--- Materials provided Enclosed Below ---
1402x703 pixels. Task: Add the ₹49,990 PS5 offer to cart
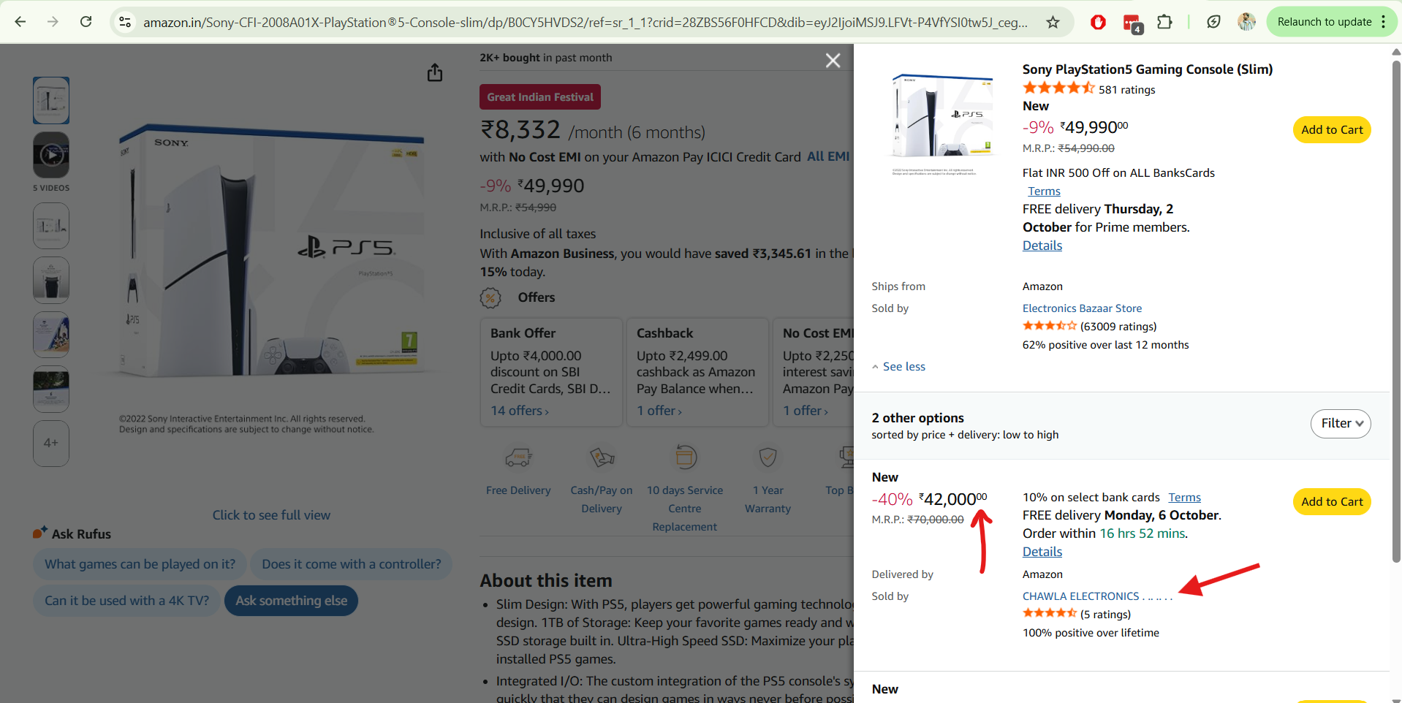click(1331, 130)
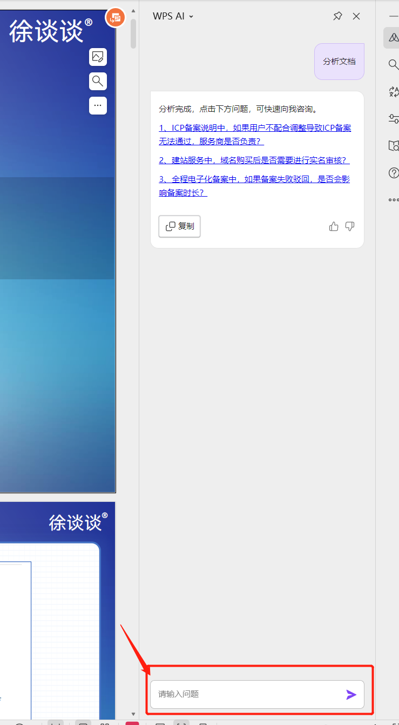Viewport: 399px width, 725px height.
Task: Pin the WPS AI panel
Action: point(337,16)
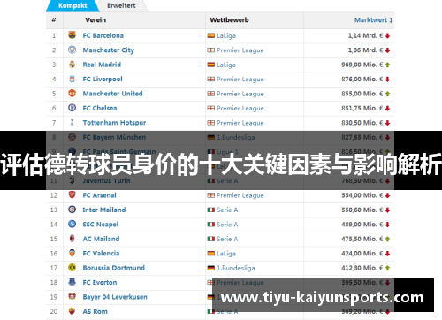Open 1.Bundesliga link in Borussia Dortmund row
The image size is (442, 320).
[236, 268]
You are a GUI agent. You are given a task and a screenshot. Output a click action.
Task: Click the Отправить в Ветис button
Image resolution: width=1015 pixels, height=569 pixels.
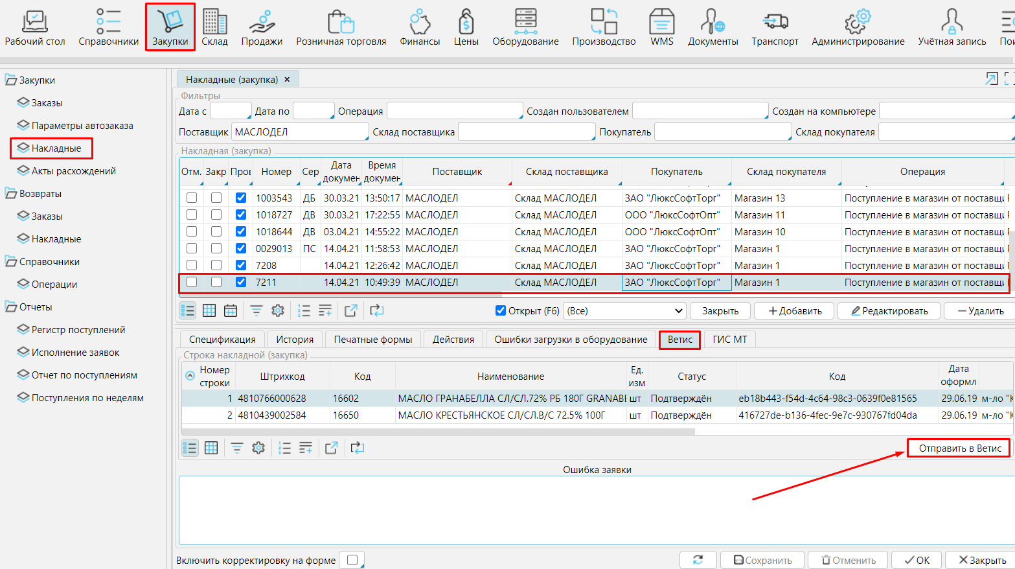959,448
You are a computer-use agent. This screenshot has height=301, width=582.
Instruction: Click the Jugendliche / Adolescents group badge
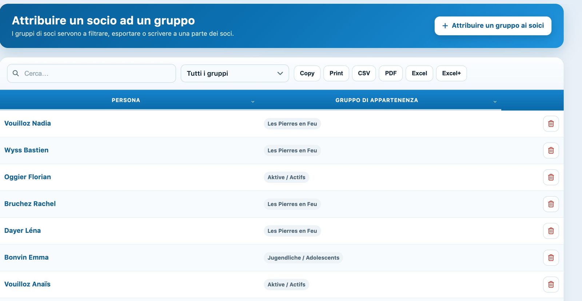[303, 258]
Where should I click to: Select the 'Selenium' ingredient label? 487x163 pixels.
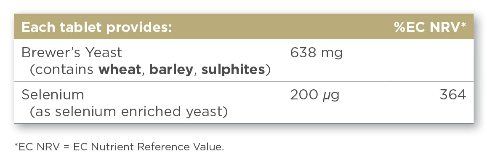point(53,95)
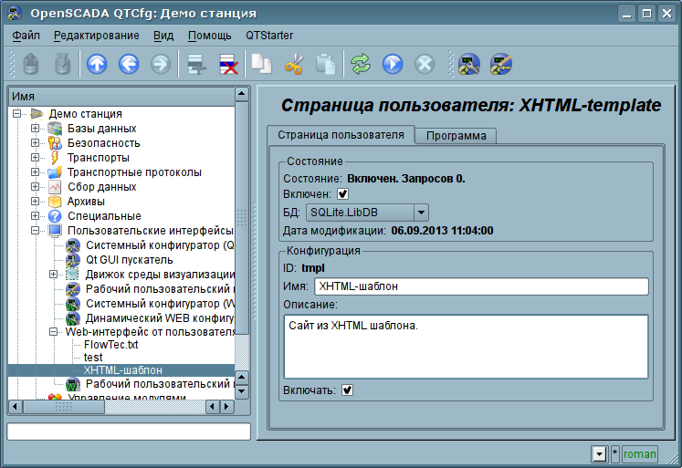
Task: Toggle the 'Включать' checkbox in Конфигурация
Action: 348,390
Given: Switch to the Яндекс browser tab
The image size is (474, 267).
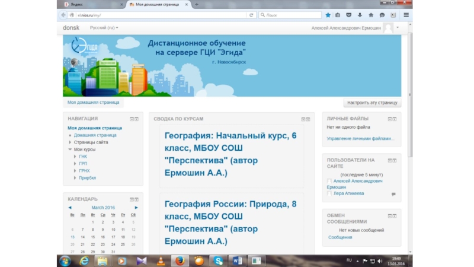Looking at the screenshot, I should (89, 4).
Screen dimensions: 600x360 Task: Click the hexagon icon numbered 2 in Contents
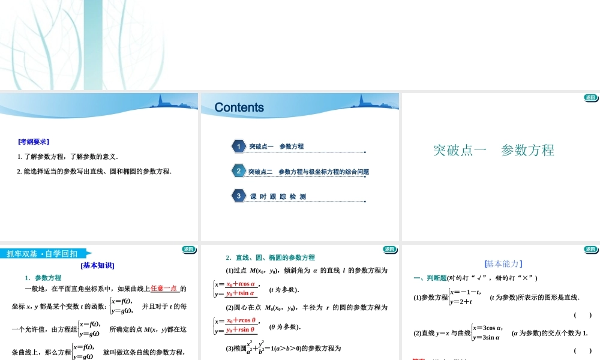click(238, 171)
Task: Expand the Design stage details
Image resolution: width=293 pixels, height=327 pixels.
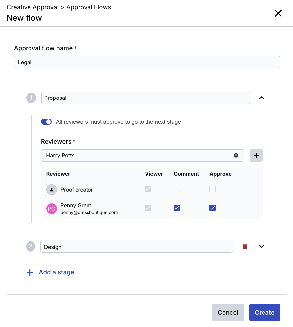Action: coord(262,246)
--- End of Enclosed Materials provided ---
Restate the records above in full and word for word, but do not carry over any pictures.

1402x703 pixels. Task: Add the ₹49,990 PS5 offer to cart
click(1331, 130)
Viewport: 399px width, 725px height.
Task: Pin the WPS AI panel
Action: point(337,16)
Open 1.Bundesliga link in Borussia Dortmund row
The image size is (442, 320).
[236, 268]
You are a GUI agent. You are given a task and a screenshot. Output a click action.
Task: Click the Отправить в Ветис button
Image resolution: width=1015 pixels, height=569 pixels.
959,448
You are a computer-use agent. This screenshot has height=301, width=582.
Instruction: Click the Jugendliche / Adolescents group badge
[303, 258]
Where should I click to: Select the 'Selenium' ingredient label? 487x163 pixels.
point(53,95)
Task: Toggle the 'Включать' checkbox in Конфигурация
Action: 348,390
Given: Switch to the Яндекс browser tab
The image size is (474, 267).
Looking at the screenshot, I should (89, 4).
Screen dimensions: 600x360 Task: Click the hexagon icon numbered 2 in Contents
click(238, 171)
Task: Expand the Design stage details
Image resolution: width=293 pixels, height=327 pixels.
Action: coord(262,246)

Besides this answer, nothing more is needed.